Barring an annoyingly overused and bad background score, Doctor G judiciously blends mirth and meaning.

It’s evident in Puneet Sharma’s delightfully penned Amit Trivedi songs, Idiot Aashawadi and Newton Ek Din Seb Girega, that feel as much a part of the narrative as its zinger-infused dialogue high on pop culture references of everything from Hum Dil De Chuke Sanam‘s Ajay Devgn to Avengers villain Thanos. (You may notice a fleeting hat tip to Masaan Director and Anubhuti’s colleague Neeraj Ghaywan too.)

Doctor G doesn’t shy away from dark, uncomfortable scenarios as moral dilemmas are confronted and human fallibility and complexities come to fore. Even when things get grim and problematic concerning a minor’s abortion, Anubhuti’s level-headed approach refuses to view it like some end-of-the-world melodrama.

She sure has a flair for finding delicate moments amidst bumpy developments.

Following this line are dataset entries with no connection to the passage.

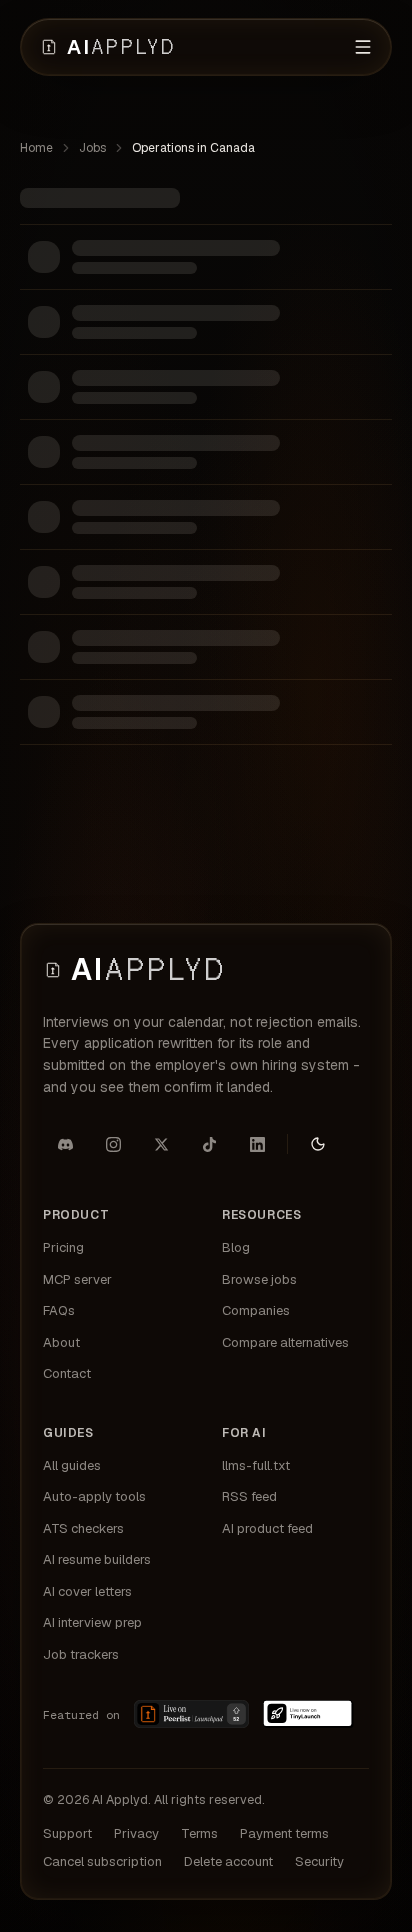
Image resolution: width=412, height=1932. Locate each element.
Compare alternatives (285, 1342)
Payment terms (284, 1833)
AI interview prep (92, 1622)
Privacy (136, 1833)
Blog (236, 1247)
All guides (72, 1465)
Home (36, 148)
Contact (67, 1373)
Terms (199, 1833)
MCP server (77, 1279)
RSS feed (249, 1496)
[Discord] (65, 1144)
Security (319, 1861)
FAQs (59, 1310)
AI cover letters (87, 1591)
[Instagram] (113, 1144)
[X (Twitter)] (161, 1144)
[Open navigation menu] (363, 47)
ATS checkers (83, 1528)
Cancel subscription (102, 1861)
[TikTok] (209, 1144)
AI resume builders (97, 1559)
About (61, 1342)
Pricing (63, 1247)
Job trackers (81, 1654)
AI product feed (267, 1528)
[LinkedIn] (257, 1144)
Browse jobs (259, 1279)
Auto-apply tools (94, 1496)
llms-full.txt (256, 1465)
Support (67, 1833)
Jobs (92, 148)
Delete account (228, 1861)
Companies (256, 1310)
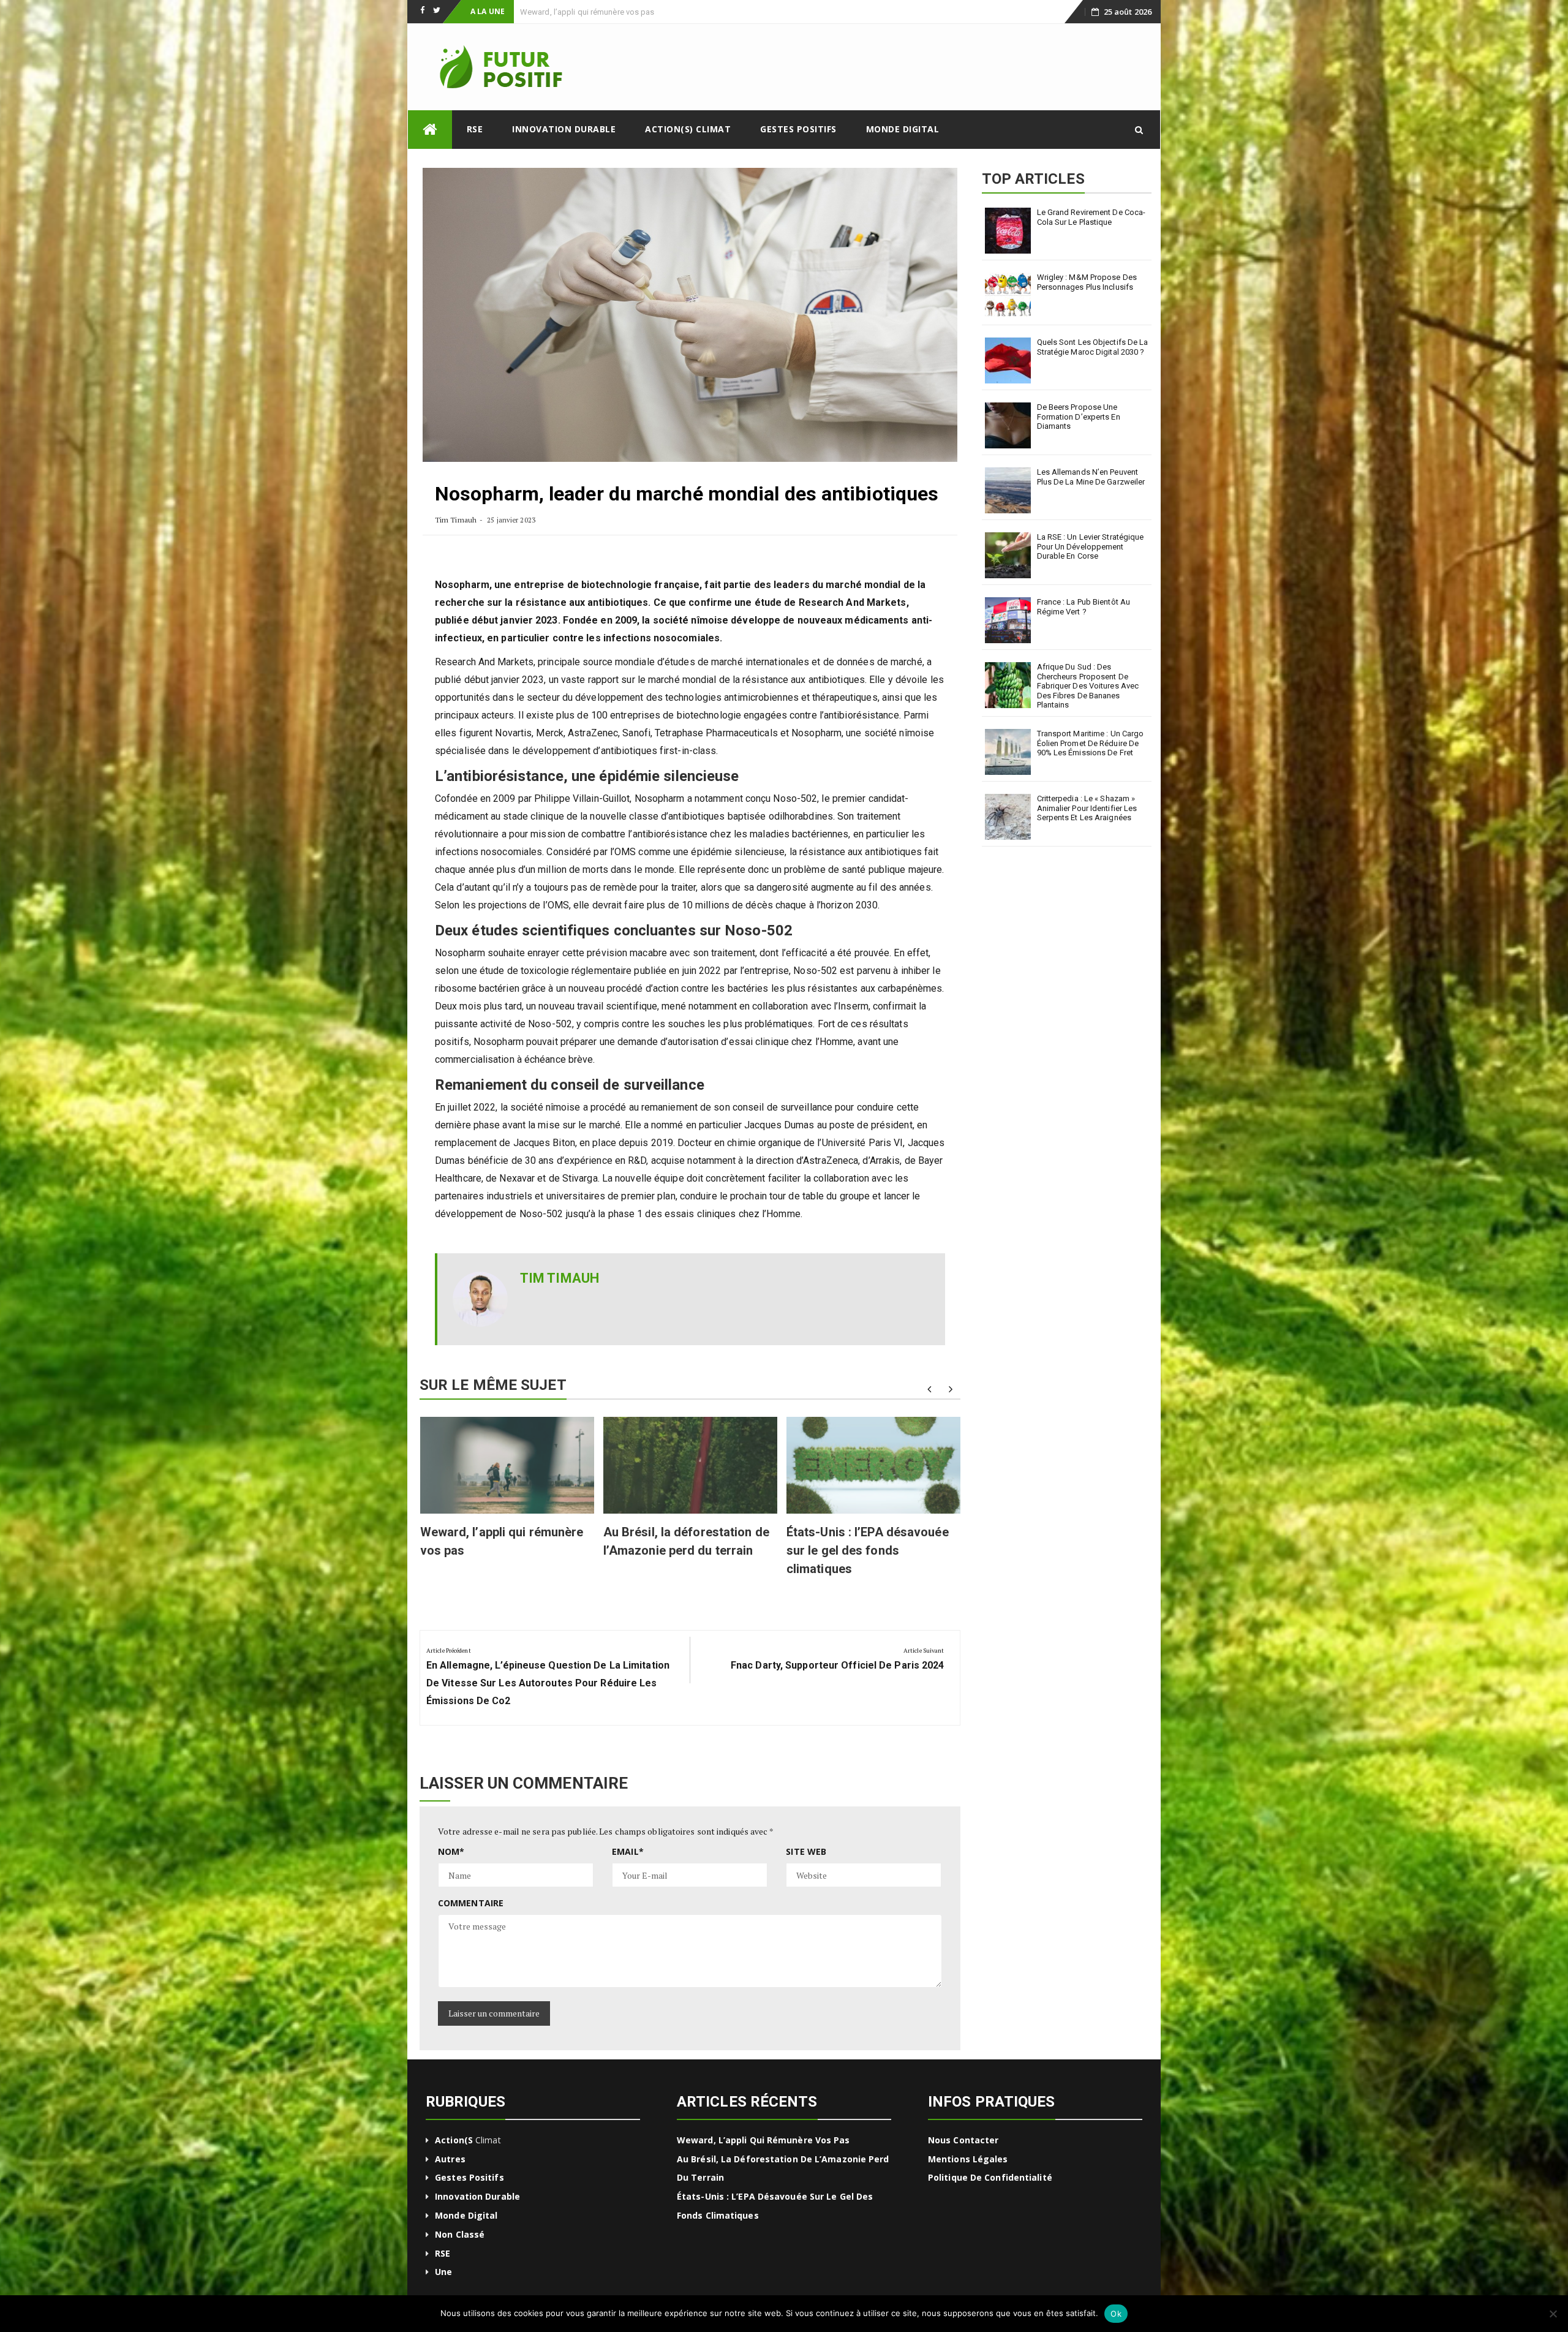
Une (443, 2271)
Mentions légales (968, 2159)
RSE (475, 129)
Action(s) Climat (688, 129)
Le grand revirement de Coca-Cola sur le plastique (1091, 217)
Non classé (459, 2234)
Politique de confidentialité (990, 2177)
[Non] (1553, 2313)
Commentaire (470, 1903)
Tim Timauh (456, 519)
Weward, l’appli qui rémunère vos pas (763, 2140)
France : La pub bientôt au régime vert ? (1084, 606)
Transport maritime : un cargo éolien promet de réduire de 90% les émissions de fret (1090, 743)
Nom (451, 1851)
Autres (450, 2159)
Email (628, 1851)
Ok (1115, 2314)
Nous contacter (963, 2140)
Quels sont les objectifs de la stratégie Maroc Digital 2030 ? (1092, 347)
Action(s (454, 2140)
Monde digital (903, 129)
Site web (806, 1851)
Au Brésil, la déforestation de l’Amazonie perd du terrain (620, 12)
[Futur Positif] (430, 129)
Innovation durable (564, 129)
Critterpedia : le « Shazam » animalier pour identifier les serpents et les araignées (1087, 808)
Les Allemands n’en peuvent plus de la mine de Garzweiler (1091, 476)
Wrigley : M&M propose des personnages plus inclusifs (1087, 282)
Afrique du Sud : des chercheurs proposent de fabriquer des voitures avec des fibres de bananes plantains (1088, 685)
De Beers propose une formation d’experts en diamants (1078, 416)
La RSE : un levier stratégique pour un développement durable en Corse (1090, 546)
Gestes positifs (798, 129)
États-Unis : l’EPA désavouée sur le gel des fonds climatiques (867, 1550)
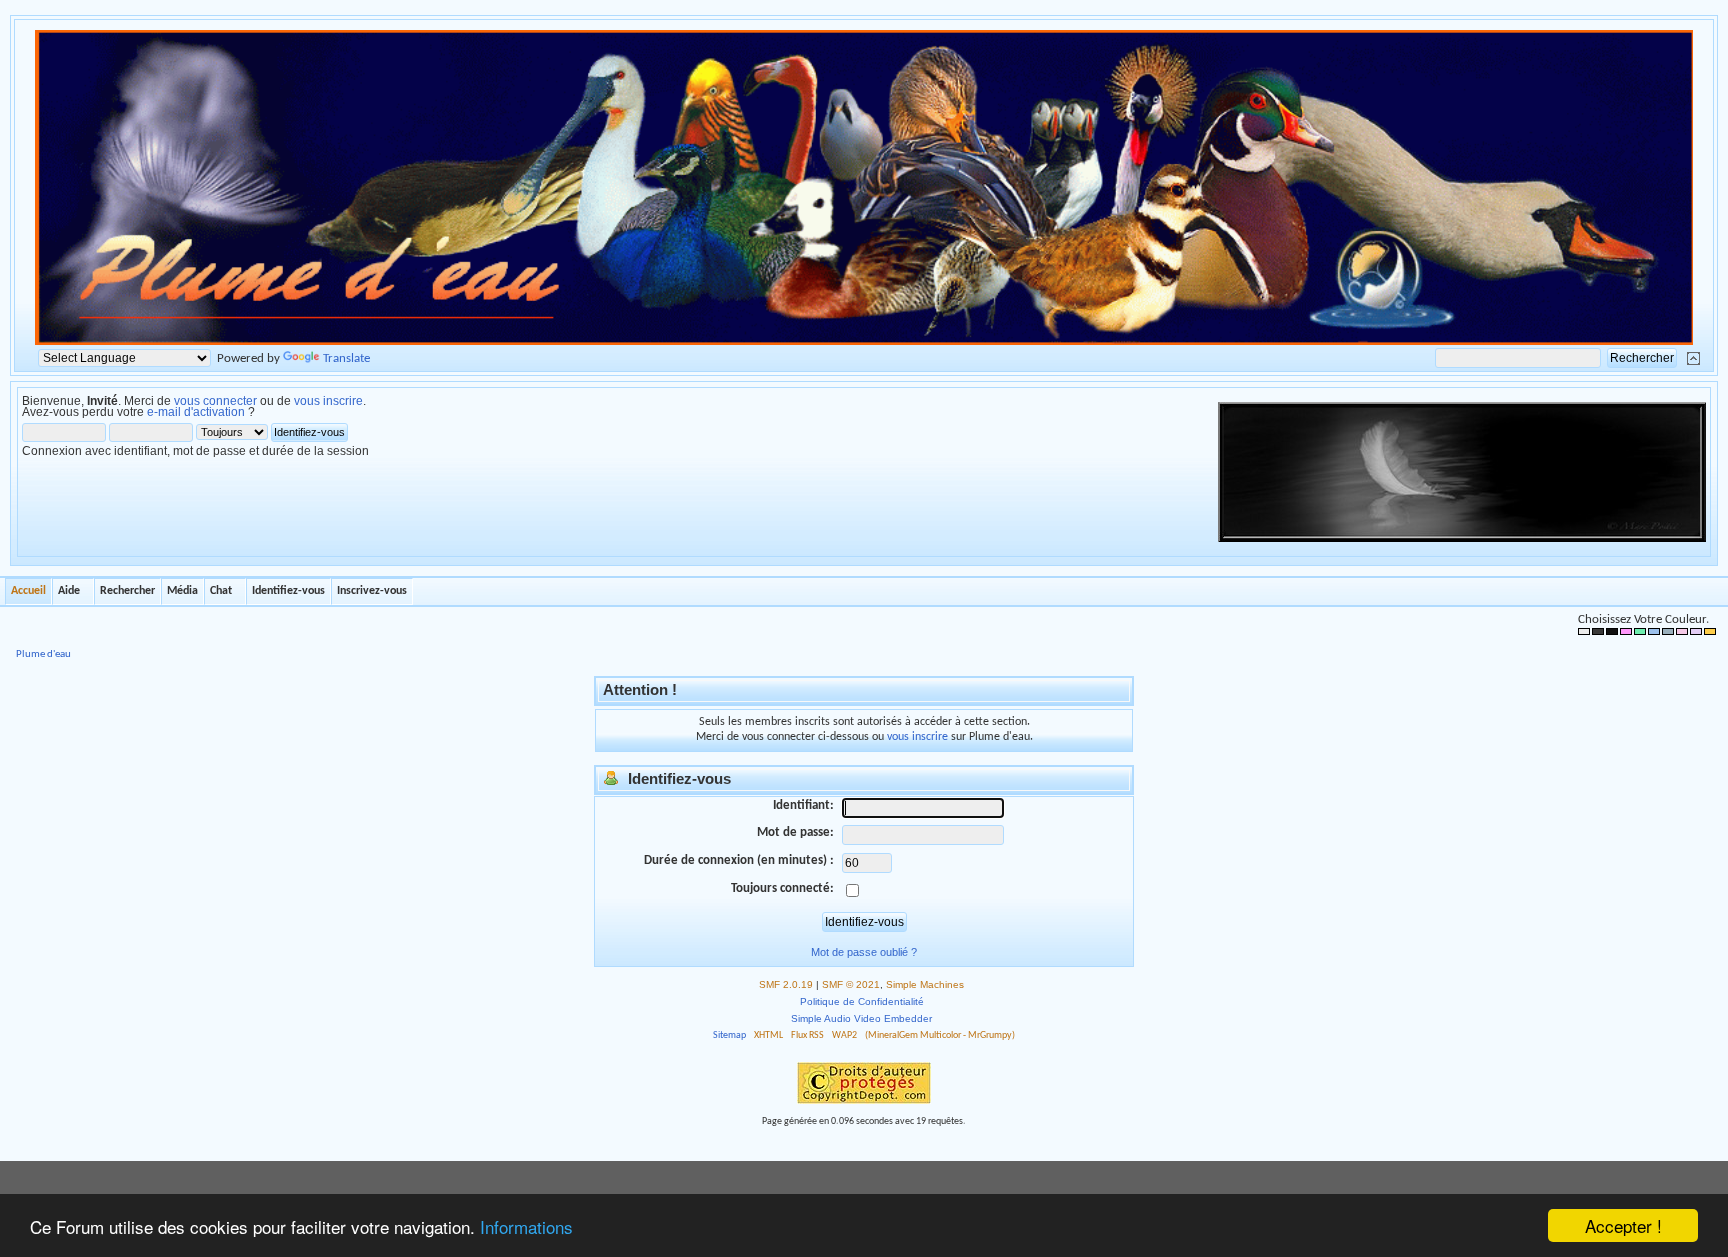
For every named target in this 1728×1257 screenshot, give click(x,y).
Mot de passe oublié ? (864, 952)
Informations (526, 1226)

Though I enjoyed Rakul’s sass and soft corner for Ayushmann, their blow hot-blow cold plot point felt a bit muddled and undecided in its intentions.

The film-maker has a wonder in Sheeba Chaddha, playing Uday’s culinary expert, companion-desiring mother with a disarming simplicity.

She’s played moms we want to tightly hug before too, but every time, she becomes a new version of this endearing personality.

She and Ayushmaan make quite a team.

The scooter rescue sequence involving the mother-son duo where the cries for a serious emergency and GPS woes are mentioned in the same breath capture the everyday drama of everyman’s life most brilliantly.

Doctor G is a frothy first film.

It’s feel-good yet says a lot of significance in a succinct manner, proving Anubhuti Kashyap knows both her craft and feminism.